A abstenção na segunda volta das eleições presidenciais de hoje nos 68 concelhos em situação de calamidade ficou entre os 29,84% e os 51,94%, com Nazaré a liderar a abstenção e Vila do Rei com a menor taxa.
O Governo decretou situação de calamidade em 68 concelhos devido às tempestades que atingiram várias zonas do país, nomeadamente nos distritos de Leiria, Santarém, Coimbra, Castelo Branco e Aveiro.
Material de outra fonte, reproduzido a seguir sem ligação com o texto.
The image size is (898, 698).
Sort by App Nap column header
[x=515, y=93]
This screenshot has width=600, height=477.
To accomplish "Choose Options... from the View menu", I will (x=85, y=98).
O concelho em situação de calamidade com maior taxa de abstenção foi Nazaré com 51,94%, seguido de Pombal (51,86%), Murtosa (51,37%), Alvaiázere (49,94%), Mira (48,66%), Marinha Grande (47,86%), Figueiró dos Vinhos (47,71) e Pampilhosa da Serra (47,17%), segundo os dados da Secretaria-Geral do Ministério da Administração Interna – Administração Eleitoral.
Na primeira volta das eleições presidenciais, a 18 de janeiro, a taxa de abstenção situou-se nos 50,3% na Nazaré, nos 42,74% em Pombal, 50,13% na Murtosa, 40,87% em Alvaiázere, 45,34% em Mira, 39,01% na Marinha Grande, 39,31% em Figueiró dos Vinhos e 45,13 na Pampilhosa da Serra.
Por sua vez, os quatro dos 68 concelhos em situação de calamidade com menor taxa de abstenção foram Vila de Rei, com 29,84%, Sardoal (30,70%), Mação (32,54%), Constância (33,90%) e Penamacor (34,18%).
António José Seguro foi o vencedor em todos os 68 concelhos em situação de calamidade.
O segundo sufrágio da eleição que decidiu o sucessor de Marcelo Rebelo de Sousa realizou-se numa altura em que dezenas de concelhos do país, sobretudo nas regiões Centro, Lisboa e Vale do Tejo e Alentejo, enfrentam perdas e estragos provocados pelas depressões Kristin e Leonardo, com a destruição total ou parcial de casas, empresas e equipamentos, queda de árvores, aluimentos, e cortes de energia e de abastecimento de água.
Três municípios – Alcácer do Sal (Setúbal), Arruda dos Vinhos (Lisboa) e Golegã (Santarém) – assolados por cheias, decidiram adiar a eleição para o dia 15 de fevereiro por considerar que não estão reunidas as condições de segurança necessárias para a realização do ato eleitoral.
António José Seguro foi hoje eleito Presidente da República com dois terços dos votos expressos, com cerca de 3,48 milhões, quando faltam apurar 20 freguesias.
André Ventura obteve mais de 1,7 milhões de votos.
O Presidente da República eleito alcançou uma percentagem próxima dos 67%, enquanto o líder do Chega superou os 33%.
O novo Chefe de Estado toma posse em 09 de março.